Jason turned toward her. “An informant. He gave me information, and I kept him out of jail.”
“Even on the off chance he survives, which he won’t, we don’t have time to waste.” Ness put her hands in her pockets. “I received a call from the shipping manager at Imperial—two days ago an entire truck full of sugar disappeared from their Sugarland warehouse. Two tons, gone.”
“That’s a lot of Altoids,” Jason said, alarmed. “Do we know if they’re putting the mojo on the sugar before, or after the pills are made?”
“According to Frog, the smart thing would be for them to do it afterward—otherwise they risk overdosing people. We’re attempting to track the truck, but what we really need is information about who’s behind all of this, or at least a dealer we can trace back to the supplier. So, Rowan, you’re up.”
The Elf nodded. “I need everyone out of the room except Sara and Jason. Sara, you bring your chair over by me so you can watch what I’m doing. There’s a chance I’ll need energy backup, in which case I’ll reach for you, so be ready to open a channel to me. Jason, you’re on guard.”

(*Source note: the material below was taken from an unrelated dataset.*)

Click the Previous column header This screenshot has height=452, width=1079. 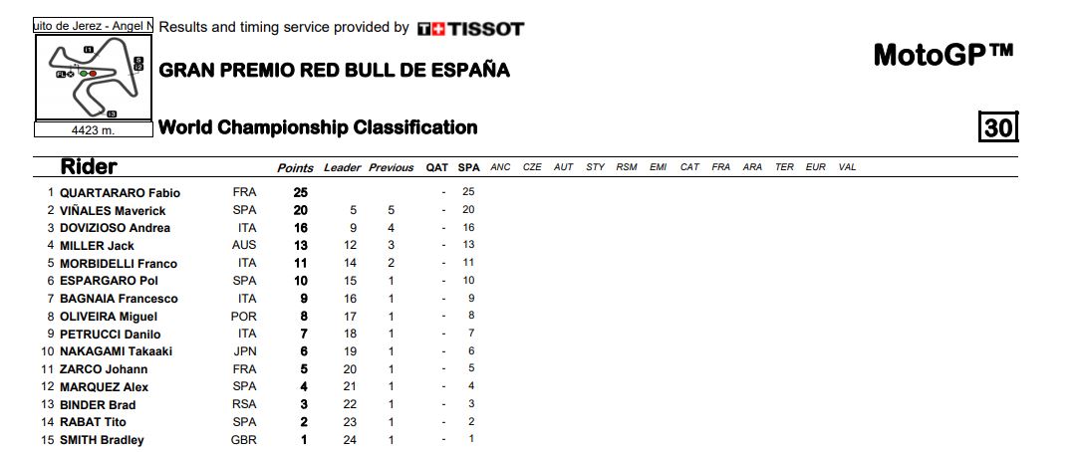click(x=392, y=168)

Nava hauled the body out of the room, and Ness retreated to the hallway. Rowan, showing no reservations whatsoever, locked the main doors of the infirmary; there were no other patients there at the moment. He returned to the bed and used the remote to raise its head slightly. Sara flinched—Doyle’s ghastly, dead face was suddenly staring at her, and though his eyes were closed with all the tubes and wires he was a gruesome sight.
She didn’t want to move any closer, but her orders were clear, so she scooted her chair up beside Rowan.
He gave her an encouraging smile. “Don’t worry. I’ve done this before.”
“I can tell.” She thought, but didn’t add, that he seemed to be in his element, more confident than she’d ever seen him. Had a short trip into town followed by shooting a bad guy in the head done him that much good? And was it really so easy for him to end a human life, self-defense notwithstanding?
Tentatively, she extended her energy toward him, touching the outer edges of his aura lightly, curious.
Her heart broke at what she found—he wasn’t unaffected, he was holding himself together by sheer force of will, afraid that if he didn’t seem in control, Ness would stop testing on
the inhibitor and Jason would tie him down to keep him from ever going outside again. His mind kept flashing the image of the drug dealer’s face as he died, expression going from crazed to slack, then flashing back into the past—dead men hitting the ground, blood on his hands.
Sara stood up and laid her hand on his arm. He started.
“Hey,” she said.
There was pleading in his eyes: Not now. Let’s get this over with.
She nodded, and said, “Do you need to take that thing off first?”
He sighed, reached up, and removed the two pieces of the inhibitor at his ears, followed by the wrist strap. She took them from him and set them carefully on a nearby table, mindful of the fact that she was holding thousands of dollars’ worth of technology, not to mention his best hope for leading something like a normal life.